On the other hand, there are seasoned diplomats such as Shashi Tharoor and Shaharyar Khan who in a pleasant new book decry that the tendency to see India-Pakistan matches as ‘warfare by proxy’ is unfortunate. Their well-meaning efforts notwithstanding, cricket relations between India and Pakistan cannot be divorced from the psychology of the subcontinent. In the modern geopolitical reality, with India fulfilling its potential and more, and Pakistan beset with difficulties aplenty, military metaphors may well be passé. Yet it is naïve and utterly ostrich-like to think that India-Pakistan matches are just another cricket encounter. Subcontinental symbolism has irreversibly elevated these games to something far bigger than mere sport.
For better or worse, cricket has become a profoundly emblematic language in which India and Pakistan speak to each other in expressive ways.
This reality holds both on and off the field. Even when India refuses to play Pakistan, it is expressing a particular national posture that, conveyed through the language of cricket, is understood loud and clear on both sides of the border.
India is like the boy from the moneyed family with the big house; Pakistan is the destitute street urchin. Both adore cricket and derive from it their self-esteem, as boys often do. Life hums along merrily so long as the rich kid has his way. But every once in a while, the street urchin will manage to get the ball in his hand and his talent will shine through. What happens then is what is happening in the subcontinental cricket world today.

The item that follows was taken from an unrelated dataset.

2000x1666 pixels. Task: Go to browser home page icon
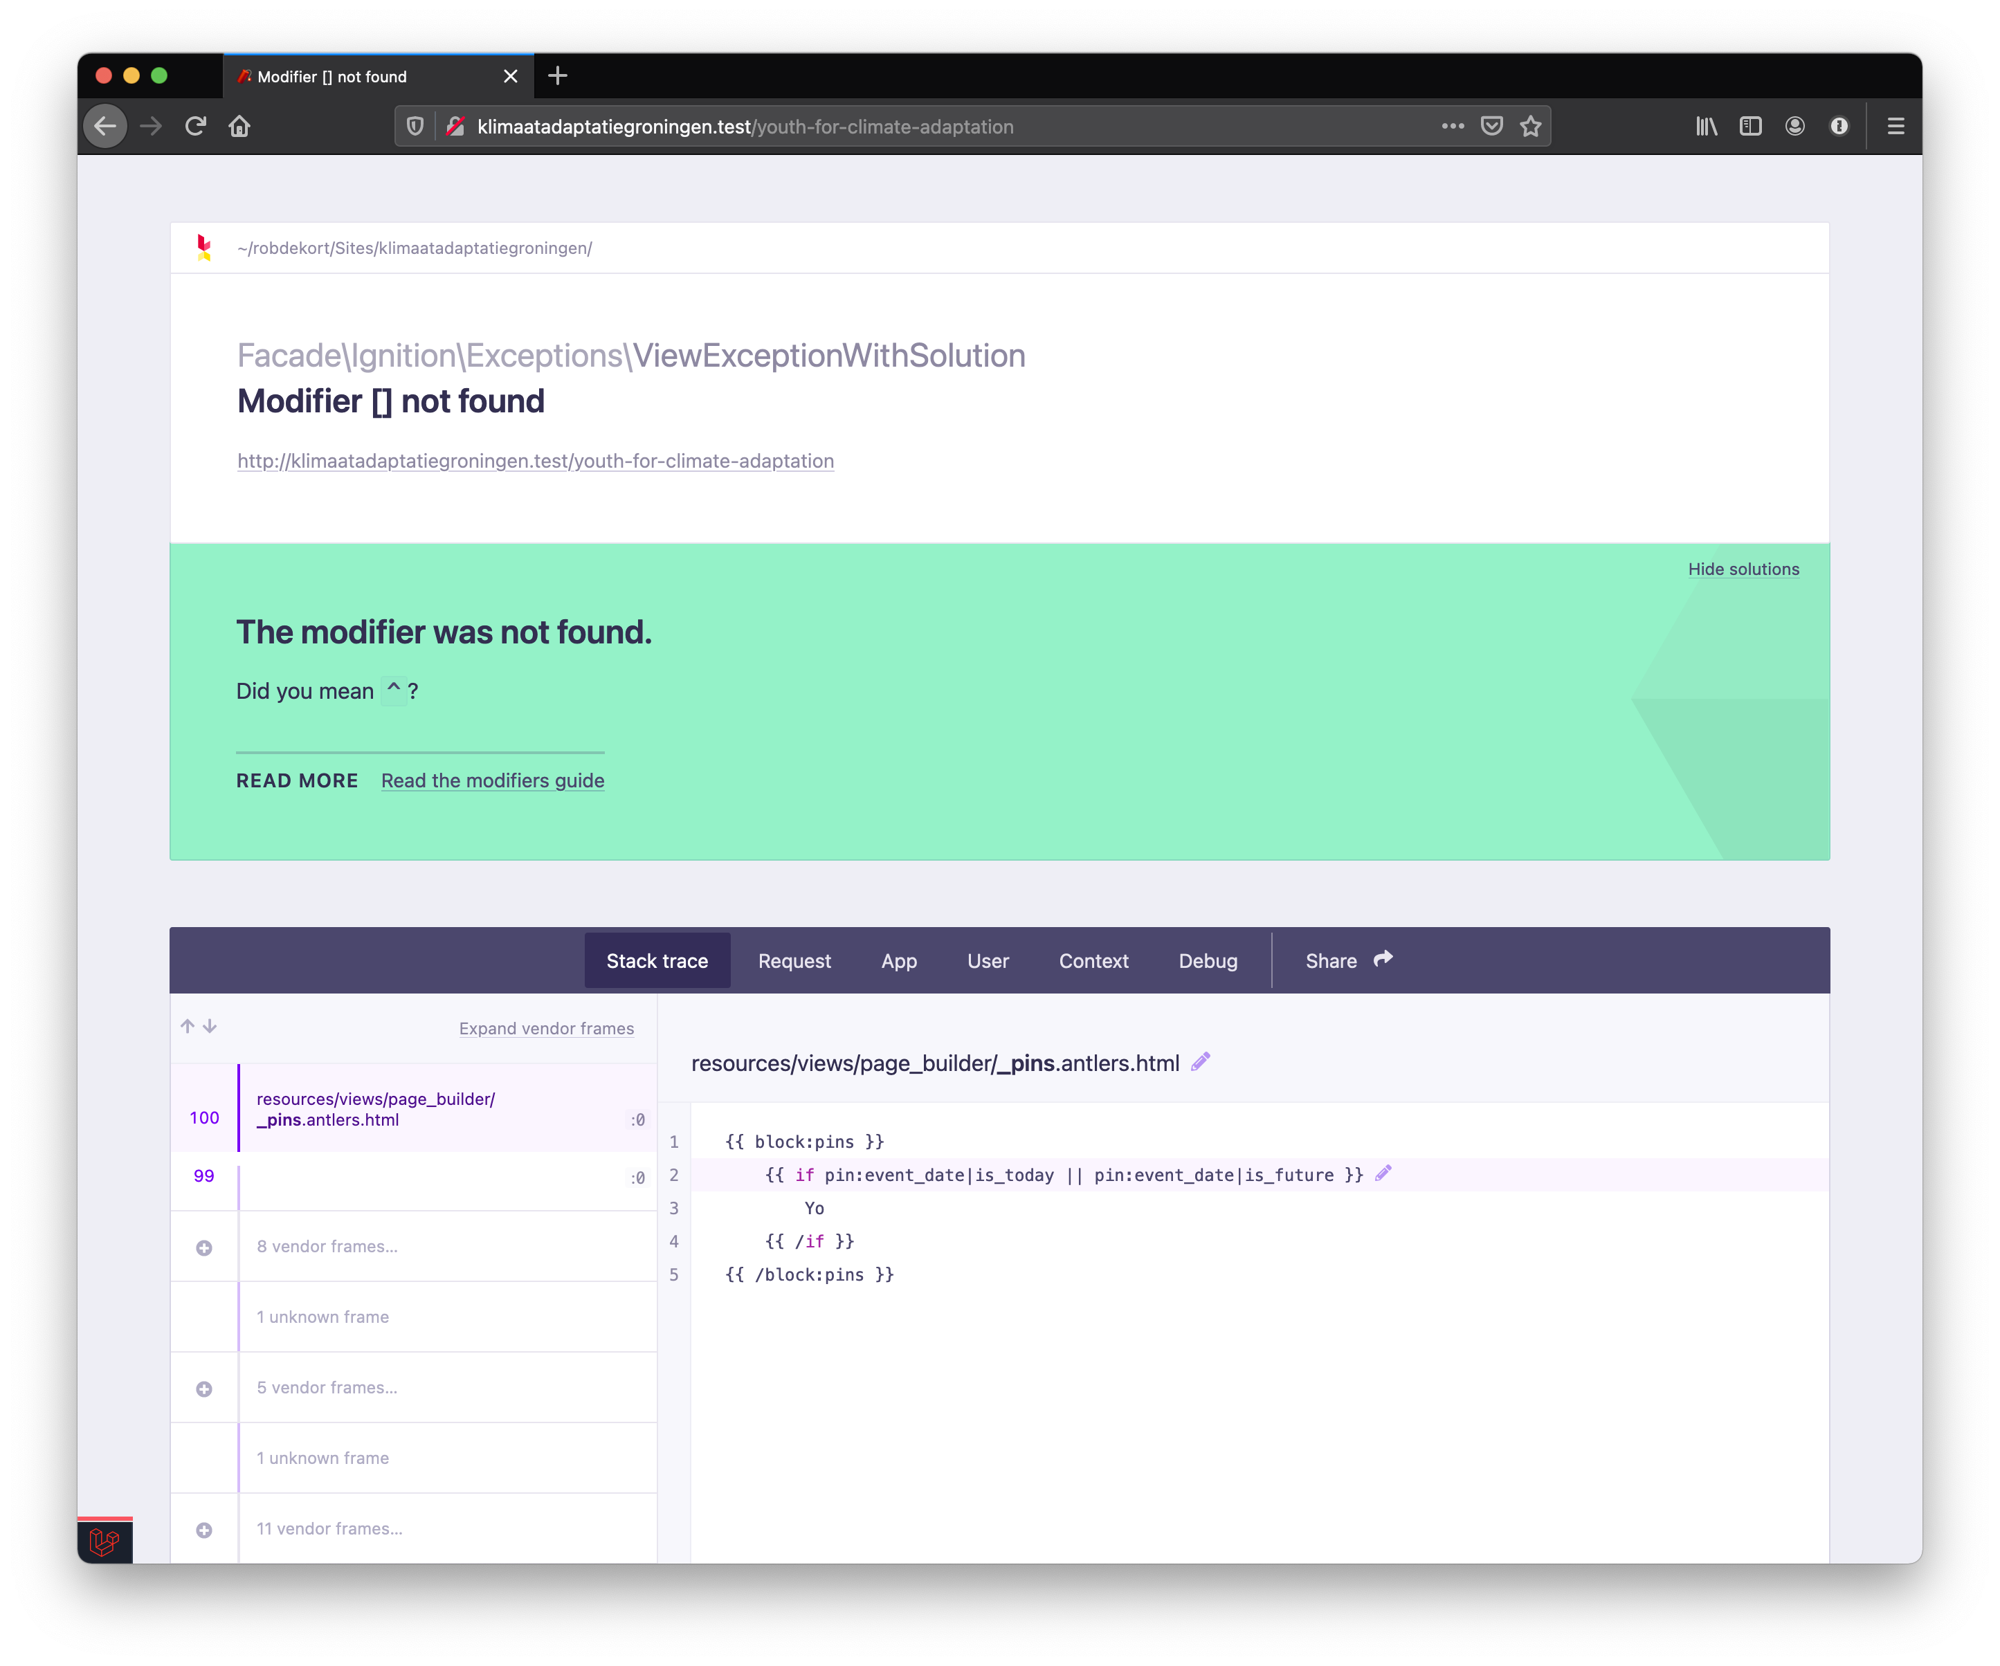[239, 126]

Proper appraisal of India-Pakistan cricket requires an appreciation of what cricket means to the two nations. India has acquired a famously brittle cricket ego. Excelling in virtually every other endeavour of life, the Indian nation is loath to experience any hiccups in its enjoyment of this beloved pastime. With extravaganzas such as the Indian Premier League and the Champions League, and influence-peddling in the International Cricket Council, India is finding new avenues to channel its surging self-confidence.
Pakistan, too, has a cricket ego, but it is kept tightly in check by self-criticism pouring out from the national fan base.

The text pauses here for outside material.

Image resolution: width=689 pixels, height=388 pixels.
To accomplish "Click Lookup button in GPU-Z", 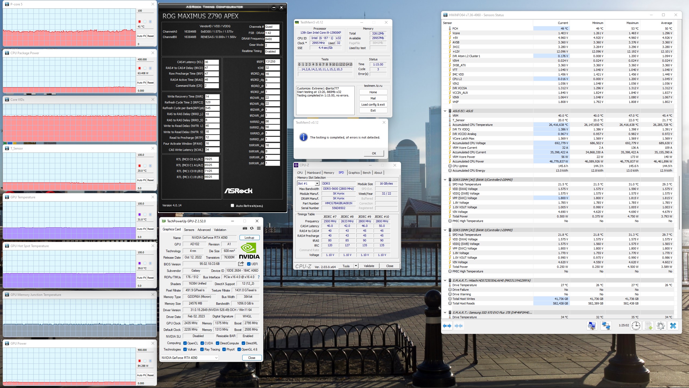I will tap(249, 238).
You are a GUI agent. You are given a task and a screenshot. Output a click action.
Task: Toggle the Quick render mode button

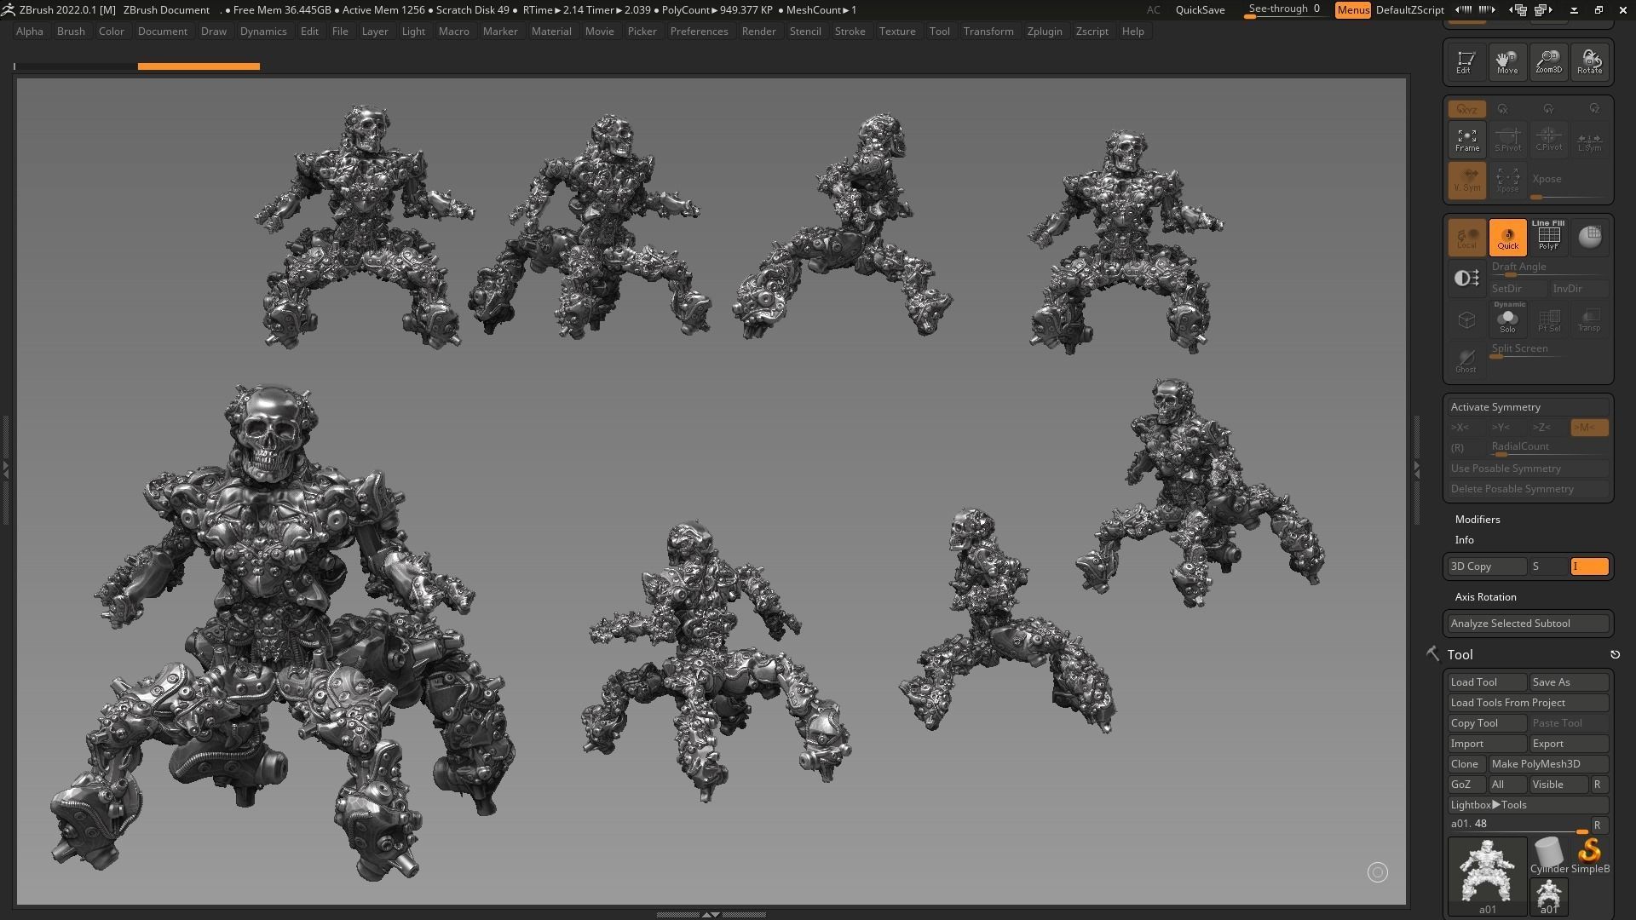click(1507, 237)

Pakistanis dream of cricket victories, too. But where India yells its cricket dreams from rooftops, Pakistanis do so in secret. To a beleaguered nation that is hardly winning at anything else, winning at cricket is a rare and exquisite pleasure, and that too against an archrival feels nothing less than an affirmation of faith. Such are the contorted circumstances we live in today, and such are the circumstances of our foreseeable future.
In this complex scenario, a Pakistan victory over India helps India as much as it helps Pakistan. It serves the crucial purpose of shoring up the fragile Indian cricket ego by helping it absorb sensitive disappointments in stride. It also helps keep India’s feet to the ground. Many international observers, including Indian ones, have pointed out that fulfilment of India’s superpower aspirations requires a fresh policy approach towards Pakistan. Losing cricket contests to Pakistan will help India understand that it is unduly obsessed with Pakistan, that it has far bigger fish to fry. India is on the threshold of a magnificent destiny. But in order to get there, it must first appreciate that losing to Pakistan is not the end of the world.